**WRITTEN INSTRUCTION:** Convert the lines below into a numbered list, omitting any blank lines.

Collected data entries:
========================================

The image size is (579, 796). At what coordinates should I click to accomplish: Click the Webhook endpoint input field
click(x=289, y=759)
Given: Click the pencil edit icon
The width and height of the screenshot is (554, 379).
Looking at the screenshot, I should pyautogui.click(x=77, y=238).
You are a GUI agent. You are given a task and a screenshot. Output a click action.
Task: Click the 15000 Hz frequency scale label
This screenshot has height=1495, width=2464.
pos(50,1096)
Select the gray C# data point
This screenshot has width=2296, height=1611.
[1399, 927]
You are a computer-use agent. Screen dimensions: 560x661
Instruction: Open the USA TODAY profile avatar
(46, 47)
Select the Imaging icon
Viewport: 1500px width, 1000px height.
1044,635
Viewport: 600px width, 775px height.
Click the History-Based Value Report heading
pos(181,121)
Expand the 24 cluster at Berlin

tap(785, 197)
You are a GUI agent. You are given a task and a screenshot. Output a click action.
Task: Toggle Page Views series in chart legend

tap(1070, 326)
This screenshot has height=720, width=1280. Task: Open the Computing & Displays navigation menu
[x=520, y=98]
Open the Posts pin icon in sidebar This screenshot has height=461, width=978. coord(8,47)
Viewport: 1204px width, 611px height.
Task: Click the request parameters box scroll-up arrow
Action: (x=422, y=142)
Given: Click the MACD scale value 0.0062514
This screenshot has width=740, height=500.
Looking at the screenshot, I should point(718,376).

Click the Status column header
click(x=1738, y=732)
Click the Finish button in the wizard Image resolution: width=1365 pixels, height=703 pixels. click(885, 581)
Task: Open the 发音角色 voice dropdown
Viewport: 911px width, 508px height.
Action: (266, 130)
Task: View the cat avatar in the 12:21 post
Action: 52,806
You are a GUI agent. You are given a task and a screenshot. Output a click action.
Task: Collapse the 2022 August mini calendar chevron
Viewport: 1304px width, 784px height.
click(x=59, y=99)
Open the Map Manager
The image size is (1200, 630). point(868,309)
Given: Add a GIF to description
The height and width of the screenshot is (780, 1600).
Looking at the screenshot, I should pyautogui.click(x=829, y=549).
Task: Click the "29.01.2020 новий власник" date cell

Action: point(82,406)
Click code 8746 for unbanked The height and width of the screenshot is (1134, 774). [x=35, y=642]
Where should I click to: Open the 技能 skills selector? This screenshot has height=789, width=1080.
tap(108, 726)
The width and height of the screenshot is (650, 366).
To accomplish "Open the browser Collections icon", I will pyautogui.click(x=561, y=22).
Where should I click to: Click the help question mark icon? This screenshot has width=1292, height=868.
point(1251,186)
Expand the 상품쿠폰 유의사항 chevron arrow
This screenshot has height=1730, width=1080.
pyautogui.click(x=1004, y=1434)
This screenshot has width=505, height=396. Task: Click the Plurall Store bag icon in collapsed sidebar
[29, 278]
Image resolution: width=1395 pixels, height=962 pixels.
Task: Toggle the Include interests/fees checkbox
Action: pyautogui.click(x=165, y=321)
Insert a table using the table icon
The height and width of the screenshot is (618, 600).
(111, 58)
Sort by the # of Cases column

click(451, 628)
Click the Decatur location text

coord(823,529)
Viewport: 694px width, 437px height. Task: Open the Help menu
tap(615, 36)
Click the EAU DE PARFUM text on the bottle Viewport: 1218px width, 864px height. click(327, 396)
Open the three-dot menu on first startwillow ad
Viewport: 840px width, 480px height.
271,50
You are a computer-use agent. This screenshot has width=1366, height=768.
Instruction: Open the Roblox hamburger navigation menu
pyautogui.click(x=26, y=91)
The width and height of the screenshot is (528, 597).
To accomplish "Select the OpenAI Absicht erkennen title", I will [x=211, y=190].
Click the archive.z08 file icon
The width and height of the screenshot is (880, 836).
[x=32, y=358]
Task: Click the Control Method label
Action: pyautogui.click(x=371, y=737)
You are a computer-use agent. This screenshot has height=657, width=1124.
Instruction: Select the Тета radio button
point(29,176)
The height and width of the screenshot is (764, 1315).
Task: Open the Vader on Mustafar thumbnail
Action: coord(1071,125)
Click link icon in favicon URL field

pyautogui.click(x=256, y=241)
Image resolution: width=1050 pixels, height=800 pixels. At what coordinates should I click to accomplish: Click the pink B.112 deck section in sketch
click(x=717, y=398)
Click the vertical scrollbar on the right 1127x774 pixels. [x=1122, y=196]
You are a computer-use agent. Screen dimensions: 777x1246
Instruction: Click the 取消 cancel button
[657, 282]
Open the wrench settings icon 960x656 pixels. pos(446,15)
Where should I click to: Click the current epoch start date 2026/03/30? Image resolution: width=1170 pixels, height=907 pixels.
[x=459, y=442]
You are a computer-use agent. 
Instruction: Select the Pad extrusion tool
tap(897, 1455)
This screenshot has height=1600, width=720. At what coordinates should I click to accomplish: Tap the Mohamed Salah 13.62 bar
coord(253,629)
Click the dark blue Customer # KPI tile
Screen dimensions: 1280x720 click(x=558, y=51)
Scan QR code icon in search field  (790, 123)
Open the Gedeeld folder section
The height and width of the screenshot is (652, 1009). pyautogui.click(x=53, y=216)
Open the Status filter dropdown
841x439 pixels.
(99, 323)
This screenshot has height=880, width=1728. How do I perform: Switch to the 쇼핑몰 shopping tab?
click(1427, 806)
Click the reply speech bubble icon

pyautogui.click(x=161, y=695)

========================================

**FINISHED ANSWER:**
1. The image size is (579, 796). At what coordinates should I click to accomplish: Click the Webhook endpoint input field
2. click(x=289, y=759)
3. Given: Click the pencil edit icon
4. The width and height of the screenshot is (554, 379).
5. Looking at the screenshot, I should pyautogui.click(x=77, y=238).
6. You are a GUI agent. You are given a task and a screenshot. Output a click action.
7. Task: Click the 15000 Hz frequency scale label
8. This screenshot has height=1495, width=2464.
9. pos(50,1096)
10. Select the gray C# data point
11. This screenshot has width=2296, height=1611.
12. [1399, 927]
13. You are a computer-use agent. Screen dimensions: 560x661
14. Instruction: Open the USA TODAY profile avatar
15. (46, 47)
16. Select the Imaging icon
17. Viewport: 1500px width, 1000px height.
18. 1044,635
19. Viewport: 600px width, 775px height.
20. Click the History-Based Value Report heading
21. pos(181,121)
22. Expand the 24 cluster at Berlin
23. tap(785, 197)
24. You are a GUI agent. You are given a task and a screenshot. Output a click action.
25. Task: Toggle Page Views series in chart legend
26. tap(1070, 326)
27. This screenshot has height=720, width=1280. Task: Open the Computing & Displays navigation menu
28. [x=520, y=98]
29. Open the Posts pin icon in sidebar This screenshot has height=461, width=978. coord(8,47)
30. Viewport: 1204px width, 611px height.
31. Task: Click the request parameters box scroll-up arrow
32. Action: (x=422, y=142)
33. Given: Click the MACD scale value 0.0062514
34. This screenshot has width=740, height=500.
35. Looking at the screenshot, I should point(718,376).
36. Click the Status column header
37. click(x=1738, y=732)
38. Click the Finish button in the wizard Image resolution: width=1365 pixels, height=703 pixels. click(885, 581)
39. Task: Open the 发音角色 voice dropdown
40. Viewport: 911px width, 508px height.
41. Action: (266, 130)
42. Task: View the cat avatar in the 12:21 post
43. Action: 52,806
44. You are a GUI agent. You are given a task and a screenshot. Output a click action.
45. Task: Collapse the 2022 August mini calendar chevron
46. Viewport: 1304px width, 784px height.
47. click(x=59, y=99)
48. Open the Map Manager
49. The image size is (1200, 630). point(868,309)
50. Given: Add a GIF to description
51. The height and width of the screenshot is (780, 1600).
52. Looking at the screenshot, I should pyautogui.click(x=829, y=549).
53. Task: Click the "29.01.2020 новий власник" date cell
54. Action: point(82,406)
55. Click code 8746 for unbanked The height and width of the screenshot is (1134, 774). [x=35, y=642]
56. Where should I click to: Open the 技能 skills selector? This screenshot has height=789, width=1080.
57. tap(108, 726)
58. The width and height of the screenshot is (650, 366).
59. To accomplish "Open the browser Collections icon", I will pyautogui.click(x=561, y=22).
60. Where should I click to: Click the help question mark icon? This screenshot has width=1292, height=868.
61. point(1251,186)
62. Expand the 상품쿠폰 유의사항 chevron arrow
63. This screenshot has height=1730, width=1080.
64. pyautogui.click(x=1004, y=1434)
65. This screenshot has width=505, height=396. Task: Click the Plurall Store bag icon in collapsed sidebar
66. [29, 278]
67. Image resolution: width=1395 pixels, height=962 pixels.
68. Task: Toggle the Include interests/fees checkbox
69. Action: pyautogui.click(x=165, y=321)
70. Insert a table using the table icon
71. The height and width of the screenshot is (618, 600).
72. (111, 58)
73. Sort by the # of Cases column
74. click(451, 628)
75. Click the Decatur location text
76. coord(823,529)
77. Viewport: 694px width, 437px height. Task: Open the Help menu
78. tap(615, 36)
79. Click the EAU DE PARFUM text on the bottle Viewport: 1218px width, 864px height. click(327, 396)
80. Open the three-dot menu on first startwillow ad
81. Viewport: 840px width, 480px height.
82. 271,50
83. You are a computer-use agent. This screenshot has width=1366, height=768.
84. Instruction: Open the Roblox hamburger navigation menu
85. pyautogui.click(x=26, y=91)
86. The width and height of the screenshot is (528, 597).
87. To accomplish "Select the OpenAI Absicht erkennen title", I will [x=211, y=190].
88. Click the archive.z08 file icon
89. The width and height of the screenshot is (880, 836).
90. [x=32, y=358]
91. Task: Click the Control Method label
92. Action: pyautogui.click(x=371, y=737)
93. You are a computer-use agent. This screenshot has height=657, width=1124.
94. Instruction: Select the Тета radio button
95. point(29,176)
96. The height and width of the screenshot is (764, 1315).
97. Task: Open the Vader on Mustafar thumbnail
98. Action: coord(1071,125)
99. Click link icon in favicon URL field
100. pyautogui.click(x=256, y=241)
101. Image resolution: width=1050 pixels, height=800 pixels. At what coordinates should I click to accomplish: Click the pink B.112 deck section in sketch
102. click(x=717, y=398)
103. Click the vertical scrollbar on the right 1127x774 pixels. [x=1122, y=196]
104. You are a computer-use agent. Screen dimensions: 777x1246
105. Instruction: Click the 取消 cancel button
106. [657, 282]
107. Open the wrench settings icon 960x656 pixels. pos(446,15)
108. Where should I click to: Click the current epoch start date 2026/03/30? Image resolution: width=1170 pixels, height=907 pixels.
109. [x=459, y=442]
110. You are a computer-use agent. 
111. Instruction: Select the Pad extrusion tool
112. tap(897, 1455)
113. This screenshot has height=1600, width=720. At what coordinates should I click to accomplish: Tap the Mohamed Salah 13.62 bar
114. coord(253,629)
115. Click the dark blue Customer # KPI tile
116. Screen dimensions: 1280x720 click(x=558, y=51)
117. Scan QR code icon in search field  (790, 123)
118. Open the Gedeeld folder section
119. The height and width of the screenshot is (652, 1009). pyautogui.click(x=53, y=216)
120. Open the Status filter dropdown
121. 841x439 pixels.
122. (99, 323)
123. This screenshot has height=880, width=1728. How do I perform: Switch to the 쇼핑몰 shopping tab?
124. click(1427, 806)
125. Click the reply speech bubble icon
126. pyautogui.click(x=161, y=695)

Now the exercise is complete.